Epidermal growth factor receptor (EGFR) tyrosine kinase inhibitors (TKIs) have demonstrated good response in NSCLC harboring EGFR gene mutation. However, survival benefit from erlotinib was observed also in NSCLC patients with wild-type (wt) EGFR gene in subsets of several phase III trials. Additionally, smoking status could be a predictive factor of erlotinib efficacy. This study aimed to evaluate the efficacy of erlotinib in Japanese NSCLC patients with wt-EGFR and find a biomarker that predicts the efficacy of erlotinib other than EGFR gene mutation.Methods
The primary end point was an objective response rate. Secondary end points included disease control rate, overall survival, safety and a biomarker finding. Advanced NSCLC patients without EGFR gene mutation who had received one to three prior chemotherapy regimens and who had never smoked or light smoked (smoking index: <200) were eligible in this study.
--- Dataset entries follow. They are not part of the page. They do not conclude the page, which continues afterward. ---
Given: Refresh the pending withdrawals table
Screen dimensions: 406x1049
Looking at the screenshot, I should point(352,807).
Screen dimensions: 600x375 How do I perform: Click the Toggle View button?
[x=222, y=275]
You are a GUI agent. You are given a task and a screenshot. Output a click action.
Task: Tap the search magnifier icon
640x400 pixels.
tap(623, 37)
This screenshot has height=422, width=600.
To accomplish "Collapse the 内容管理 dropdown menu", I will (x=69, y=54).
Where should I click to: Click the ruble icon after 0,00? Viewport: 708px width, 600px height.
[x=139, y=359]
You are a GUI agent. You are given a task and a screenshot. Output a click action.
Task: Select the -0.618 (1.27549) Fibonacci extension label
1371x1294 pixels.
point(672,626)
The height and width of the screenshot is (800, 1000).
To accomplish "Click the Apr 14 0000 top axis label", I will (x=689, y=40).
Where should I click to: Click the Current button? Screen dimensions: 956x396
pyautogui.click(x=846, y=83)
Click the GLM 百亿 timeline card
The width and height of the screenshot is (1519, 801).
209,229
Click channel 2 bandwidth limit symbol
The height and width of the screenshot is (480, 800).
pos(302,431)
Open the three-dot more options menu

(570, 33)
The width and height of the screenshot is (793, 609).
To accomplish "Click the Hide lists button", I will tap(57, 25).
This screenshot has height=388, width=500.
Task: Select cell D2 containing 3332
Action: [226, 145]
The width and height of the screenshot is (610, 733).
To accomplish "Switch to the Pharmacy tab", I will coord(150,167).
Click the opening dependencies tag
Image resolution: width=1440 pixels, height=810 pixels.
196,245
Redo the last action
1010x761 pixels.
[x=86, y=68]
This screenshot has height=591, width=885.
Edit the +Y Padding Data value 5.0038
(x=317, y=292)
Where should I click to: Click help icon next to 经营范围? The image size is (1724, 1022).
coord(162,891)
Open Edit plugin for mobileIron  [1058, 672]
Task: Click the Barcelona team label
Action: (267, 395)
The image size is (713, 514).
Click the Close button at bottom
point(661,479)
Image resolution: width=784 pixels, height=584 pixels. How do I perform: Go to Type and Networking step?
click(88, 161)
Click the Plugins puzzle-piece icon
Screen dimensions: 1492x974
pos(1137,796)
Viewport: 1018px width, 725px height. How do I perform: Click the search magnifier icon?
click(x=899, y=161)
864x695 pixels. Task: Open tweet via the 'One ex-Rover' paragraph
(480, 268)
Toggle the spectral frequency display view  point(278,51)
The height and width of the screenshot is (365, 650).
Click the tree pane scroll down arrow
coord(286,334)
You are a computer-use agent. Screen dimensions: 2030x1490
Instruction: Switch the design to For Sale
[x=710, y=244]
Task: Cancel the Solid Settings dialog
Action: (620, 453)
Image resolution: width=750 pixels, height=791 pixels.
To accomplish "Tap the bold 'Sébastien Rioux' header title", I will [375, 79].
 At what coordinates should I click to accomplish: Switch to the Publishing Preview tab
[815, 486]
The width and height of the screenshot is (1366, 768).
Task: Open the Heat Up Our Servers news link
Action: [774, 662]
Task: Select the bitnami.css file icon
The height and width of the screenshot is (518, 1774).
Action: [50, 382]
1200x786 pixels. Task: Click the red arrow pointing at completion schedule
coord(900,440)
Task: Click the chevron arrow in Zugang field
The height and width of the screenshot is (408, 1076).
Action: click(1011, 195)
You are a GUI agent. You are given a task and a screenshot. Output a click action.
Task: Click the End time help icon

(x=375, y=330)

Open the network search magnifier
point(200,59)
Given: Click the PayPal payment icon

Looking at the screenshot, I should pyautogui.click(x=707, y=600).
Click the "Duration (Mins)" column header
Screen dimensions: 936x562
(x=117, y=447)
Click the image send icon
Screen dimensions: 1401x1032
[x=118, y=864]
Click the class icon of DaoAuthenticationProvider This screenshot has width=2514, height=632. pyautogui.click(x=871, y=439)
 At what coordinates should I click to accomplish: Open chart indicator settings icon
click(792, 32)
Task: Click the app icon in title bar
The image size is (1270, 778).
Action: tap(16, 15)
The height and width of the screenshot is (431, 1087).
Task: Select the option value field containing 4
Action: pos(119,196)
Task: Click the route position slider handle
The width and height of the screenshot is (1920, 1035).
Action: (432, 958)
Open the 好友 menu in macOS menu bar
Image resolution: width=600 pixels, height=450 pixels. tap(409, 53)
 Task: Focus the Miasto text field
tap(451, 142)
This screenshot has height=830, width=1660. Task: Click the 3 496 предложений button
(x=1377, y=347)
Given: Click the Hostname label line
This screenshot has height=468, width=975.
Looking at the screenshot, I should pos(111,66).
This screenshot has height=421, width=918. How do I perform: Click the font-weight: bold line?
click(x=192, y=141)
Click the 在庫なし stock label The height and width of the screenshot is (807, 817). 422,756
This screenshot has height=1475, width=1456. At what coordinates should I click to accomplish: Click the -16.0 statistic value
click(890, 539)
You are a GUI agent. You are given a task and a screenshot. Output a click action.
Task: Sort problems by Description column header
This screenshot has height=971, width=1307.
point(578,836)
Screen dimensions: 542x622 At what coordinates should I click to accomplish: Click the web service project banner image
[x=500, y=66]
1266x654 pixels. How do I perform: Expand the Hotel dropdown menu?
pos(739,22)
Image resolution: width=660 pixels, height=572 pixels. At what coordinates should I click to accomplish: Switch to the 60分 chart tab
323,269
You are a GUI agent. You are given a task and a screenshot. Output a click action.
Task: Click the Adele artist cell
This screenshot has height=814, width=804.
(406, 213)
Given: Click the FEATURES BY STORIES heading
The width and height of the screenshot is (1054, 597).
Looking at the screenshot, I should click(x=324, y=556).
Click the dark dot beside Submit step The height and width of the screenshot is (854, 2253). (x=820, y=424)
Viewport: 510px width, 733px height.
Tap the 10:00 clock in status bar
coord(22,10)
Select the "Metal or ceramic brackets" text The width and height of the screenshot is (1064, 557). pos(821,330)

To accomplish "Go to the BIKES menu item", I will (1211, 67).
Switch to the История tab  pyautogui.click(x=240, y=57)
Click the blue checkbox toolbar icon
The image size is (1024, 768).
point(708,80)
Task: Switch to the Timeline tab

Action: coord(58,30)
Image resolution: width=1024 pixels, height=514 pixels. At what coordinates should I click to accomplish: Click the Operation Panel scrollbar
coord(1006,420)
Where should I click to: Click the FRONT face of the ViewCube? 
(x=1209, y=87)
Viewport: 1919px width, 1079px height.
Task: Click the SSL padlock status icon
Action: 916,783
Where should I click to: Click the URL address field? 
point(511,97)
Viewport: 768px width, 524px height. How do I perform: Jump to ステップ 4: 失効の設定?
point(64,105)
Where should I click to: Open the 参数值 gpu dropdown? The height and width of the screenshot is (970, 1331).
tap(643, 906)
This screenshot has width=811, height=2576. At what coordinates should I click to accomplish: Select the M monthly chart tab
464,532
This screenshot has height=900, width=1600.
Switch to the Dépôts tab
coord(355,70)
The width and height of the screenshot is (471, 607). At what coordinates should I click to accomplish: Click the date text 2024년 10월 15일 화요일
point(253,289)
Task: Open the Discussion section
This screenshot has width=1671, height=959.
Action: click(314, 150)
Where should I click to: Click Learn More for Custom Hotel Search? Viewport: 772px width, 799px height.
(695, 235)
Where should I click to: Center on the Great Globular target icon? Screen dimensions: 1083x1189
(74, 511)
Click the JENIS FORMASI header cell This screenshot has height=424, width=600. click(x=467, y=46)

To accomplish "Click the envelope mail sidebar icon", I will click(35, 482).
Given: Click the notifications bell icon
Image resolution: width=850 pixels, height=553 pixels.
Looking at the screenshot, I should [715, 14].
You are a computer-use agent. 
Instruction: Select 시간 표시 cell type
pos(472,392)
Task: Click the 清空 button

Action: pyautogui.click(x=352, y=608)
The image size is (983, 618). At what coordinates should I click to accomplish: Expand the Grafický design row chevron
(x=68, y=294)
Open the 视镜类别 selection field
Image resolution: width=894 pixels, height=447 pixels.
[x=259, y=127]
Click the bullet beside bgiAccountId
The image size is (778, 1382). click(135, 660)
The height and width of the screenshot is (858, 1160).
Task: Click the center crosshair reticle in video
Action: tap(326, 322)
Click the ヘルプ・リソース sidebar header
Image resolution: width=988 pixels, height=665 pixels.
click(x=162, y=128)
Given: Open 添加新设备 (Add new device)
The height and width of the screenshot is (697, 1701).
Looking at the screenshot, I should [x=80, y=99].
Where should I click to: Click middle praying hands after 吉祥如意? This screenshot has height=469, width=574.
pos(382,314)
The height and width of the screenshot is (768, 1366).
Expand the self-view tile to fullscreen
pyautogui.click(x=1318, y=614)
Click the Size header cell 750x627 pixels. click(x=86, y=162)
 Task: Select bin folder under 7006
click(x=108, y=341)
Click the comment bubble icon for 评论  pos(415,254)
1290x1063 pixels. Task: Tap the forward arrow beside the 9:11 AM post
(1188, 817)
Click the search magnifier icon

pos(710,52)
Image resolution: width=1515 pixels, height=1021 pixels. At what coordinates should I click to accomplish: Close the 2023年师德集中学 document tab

The EGFR gene status was evaluated by the PNA-LNA PCR clamp method. Erlotinib was administered daily (150 mg/day) until disease progression or unacceptable toxic effects.Results
Forty-seven patients were enrolled between March 2010 and November 2011. One patient was excluded for evaluation because having mutation of EGFR. Efficacy and safety were evaluated among 46 patients. Best responses were: PR 7 (15.2%), SD 12 (26.1%), PD 26 (46.4%), NE 1 (2.2%). Response rate and disease control rate were 15.2% (95% CI: 4.9–25.5%) and 41.3 % (95% CI 27.1–55.5%), respectively. Grade 3 or 4 adverse events were anorexia (4), skin rash (2), neutropenia (1), leukopenia (1), anemia (2), elevation of AST/ALT (1), rectal ulcer (1) and cerebral infarction (1).Two patients suffered grade 3 interstitial lung disease.Conclusion
This is the first report to evaluate Erlotinib efficacy in selected NSCLC who do not possess EGFR gene mutation. Erlotinib showed significant anti-tumor activity in pretreated never or light smoked Japanese NSCLC patients without EGFR gene mutation.